読者の質問に回答! 知られざる「機関投資家のホンネ」

"負けない投資"の裏側

小松原 周
写真はイメージ NAN / PIXTA(ピクスタ)
 徹底した企業リサーチと業績予想をもとに、10年以上にわたって安定したパフォーマンスを継続する「負けない投資」を実践している大手資産運用会社ファンドマネジャーの小松原周さん。1月に四季報オンラインの会員の皆様から募集した機関投資家に関する質問に、ホンネで回答していただきました。(多数の質問をお寄せいただき、ありがとうございました。採用させていただいた質問は、一部簡略化し掲載いたしました)
 時価総額100億を超えると、機関投資家の投資対象になるような話を聞いた事がありますが、本当でしょうか? また、1日の売買代金が数十万、数百万しかなくても株価(時価総額)が安ければ、仕込む事はあるのでしょうか? (「埼玉賢人」さん)

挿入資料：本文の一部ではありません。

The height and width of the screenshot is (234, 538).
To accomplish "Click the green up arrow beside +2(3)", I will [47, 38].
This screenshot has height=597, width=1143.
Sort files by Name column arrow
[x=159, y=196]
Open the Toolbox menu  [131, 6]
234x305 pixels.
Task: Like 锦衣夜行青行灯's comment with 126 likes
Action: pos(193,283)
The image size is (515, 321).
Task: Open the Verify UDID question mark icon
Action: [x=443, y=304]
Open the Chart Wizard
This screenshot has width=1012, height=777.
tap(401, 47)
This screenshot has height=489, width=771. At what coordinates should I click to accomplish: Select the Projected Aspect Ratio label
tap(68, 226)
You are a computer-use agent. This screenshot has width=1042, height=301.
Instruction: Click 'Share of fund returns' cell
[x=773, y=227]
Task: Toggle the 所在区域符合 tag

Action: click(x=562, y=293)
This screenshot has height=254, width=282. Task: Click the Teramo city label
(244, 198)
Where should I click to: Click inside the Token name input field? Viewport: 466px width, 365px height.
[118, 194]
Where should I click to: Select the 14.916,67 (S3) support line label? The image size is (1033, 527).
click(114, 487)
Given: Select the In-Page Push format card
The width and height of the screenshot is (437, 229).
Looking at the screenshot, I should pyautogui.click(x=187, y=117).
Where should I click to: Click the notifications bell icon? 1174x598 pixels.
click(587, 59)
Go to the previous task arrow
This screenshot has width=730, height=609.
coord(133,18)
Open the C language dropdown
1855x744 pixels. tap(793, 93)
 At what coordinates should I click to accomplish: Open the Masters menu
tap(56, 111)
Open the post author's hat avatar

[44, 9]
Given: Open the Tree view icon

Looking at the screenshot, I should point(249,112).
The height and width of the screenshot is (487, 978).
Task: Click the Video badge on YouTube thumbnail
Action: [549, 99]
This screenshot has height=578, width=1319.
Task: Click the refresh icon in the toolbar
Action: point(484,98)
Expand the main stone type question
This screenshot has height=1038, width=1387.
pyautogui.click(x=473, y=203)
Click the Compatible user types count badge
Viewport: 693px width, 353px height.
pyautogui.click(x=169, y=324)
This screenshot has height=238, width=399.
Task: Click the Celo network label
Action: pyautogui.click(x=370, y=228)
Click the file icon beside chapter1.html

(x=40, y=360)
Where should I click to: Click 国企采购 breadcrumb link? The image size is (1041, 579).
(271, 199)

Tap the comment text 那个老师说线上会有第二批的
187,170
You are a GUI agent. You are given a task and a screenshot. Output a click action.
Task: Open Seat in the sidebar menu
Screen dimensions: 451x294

 機関投資家のサイズにもよりますが、いわゆる大手機関投資家ですと時価総額100億円や、売買代金が数百万円の銘柄では小さすぎて投資対象にはなりません。株価が2倍になると見込めたとしても、自分自身の買いインパクトだけで2倍になってしまうので、リターンが得られなくなってしまいます。

 株価が3倍になると見込めたとしても、今度は売る時に株価が半分になってしまうので、やはり投資対象とはなりません。株価が5倍になると見込めたとしても、そのような企業価値の向上が見込まれる成長ストーリーというのは、よくよく調査してみると実現性の低いシナリオであることがほとんどです。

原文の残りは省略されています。